▶ **To do**:
Restrict the output to the lines below starting at the one that contains "You are a computer-use" and ending at the one that contains "Instruction: Go to the Next question", and restate them word for word, both ends included.

▶ **Available data**:
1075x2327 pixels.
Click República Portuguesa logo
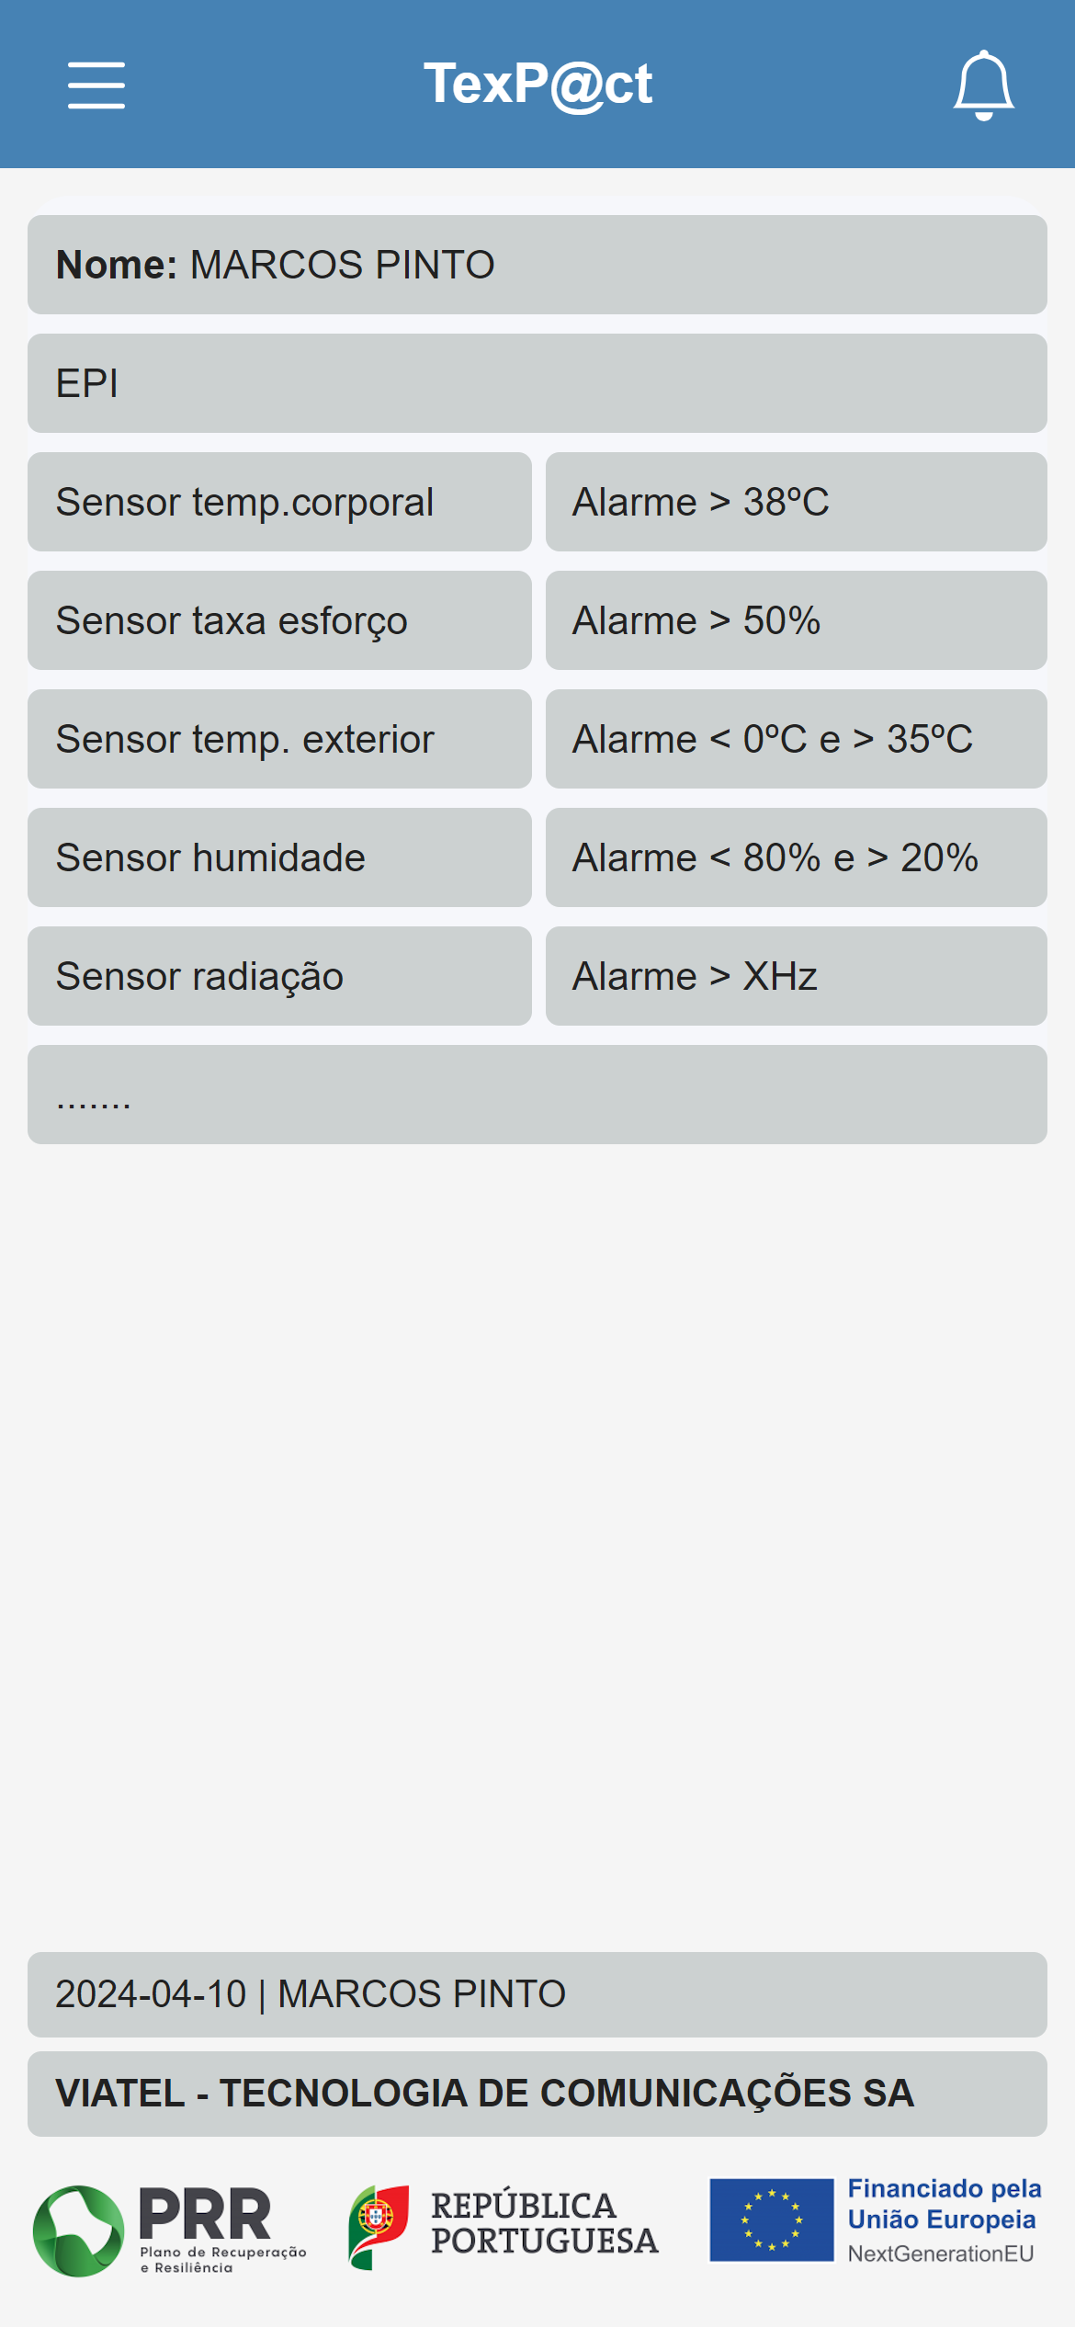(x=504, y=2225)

...

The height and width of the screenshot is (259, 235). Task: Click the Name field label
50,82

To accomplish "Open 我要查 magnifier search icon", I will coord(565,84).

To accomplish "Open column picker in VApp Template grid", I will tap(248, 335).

---

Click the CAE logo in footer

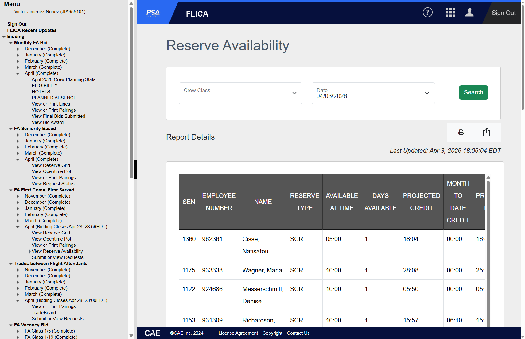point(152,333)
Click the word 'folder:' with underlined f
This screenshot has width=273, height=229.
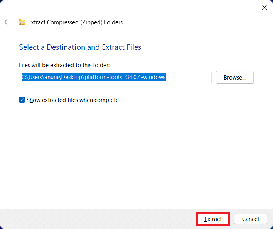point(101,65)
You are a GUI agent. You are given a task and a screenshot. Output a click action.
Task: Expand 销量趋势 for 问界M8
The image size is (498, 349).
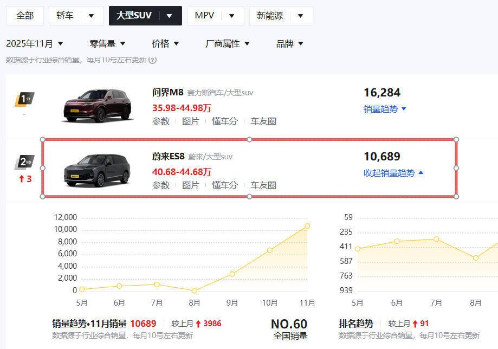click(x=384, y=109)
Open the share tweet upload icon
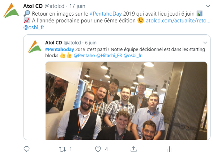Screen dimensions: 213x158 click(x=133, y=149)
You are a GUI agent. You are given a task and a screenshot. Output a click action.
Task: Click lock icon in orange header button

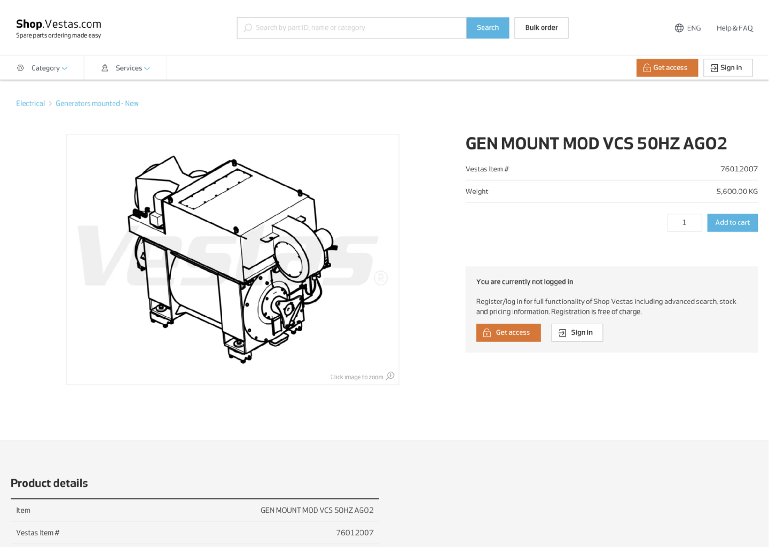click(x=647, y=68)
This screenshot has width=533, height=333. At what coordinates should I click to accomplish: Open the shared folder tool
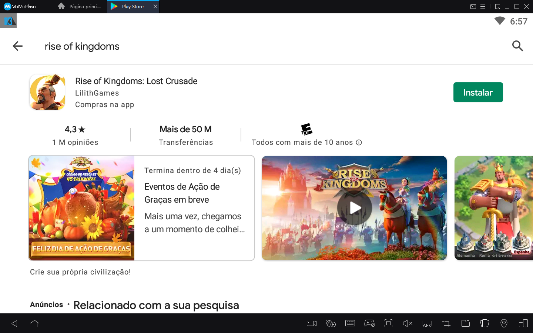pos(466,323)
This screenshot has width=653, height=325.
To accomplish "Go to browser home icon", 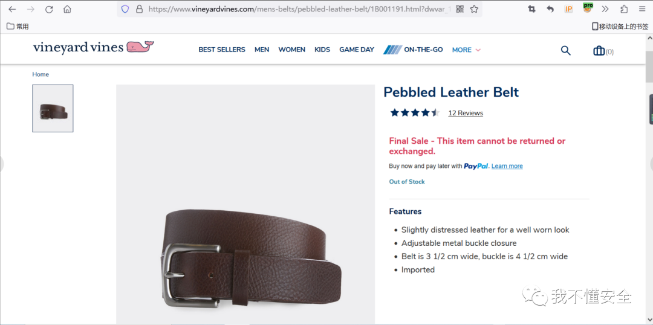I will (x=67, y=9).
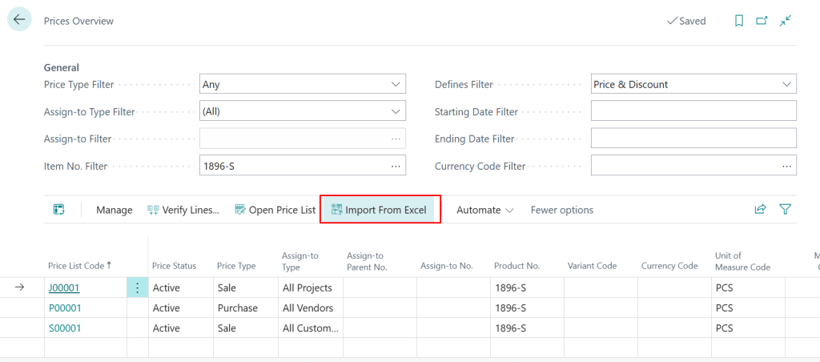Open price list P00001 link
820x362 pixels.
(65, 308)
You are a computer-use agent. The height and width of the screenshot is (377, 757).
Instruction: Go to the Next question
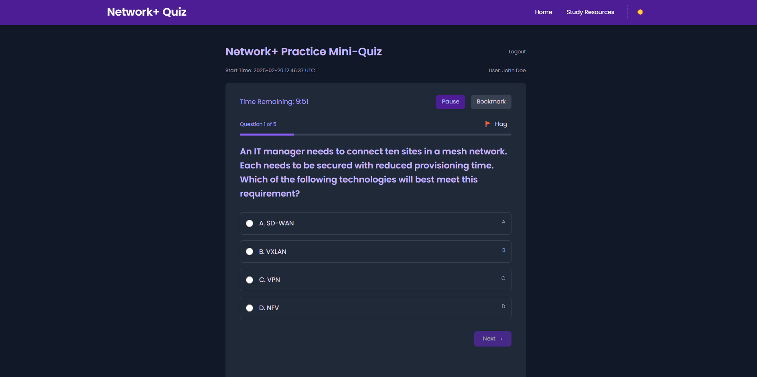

▶ **Written answer**:
You are a computer-use agent. The height and width of the screenshot is (377, 757).
Instruction: Go to the Next question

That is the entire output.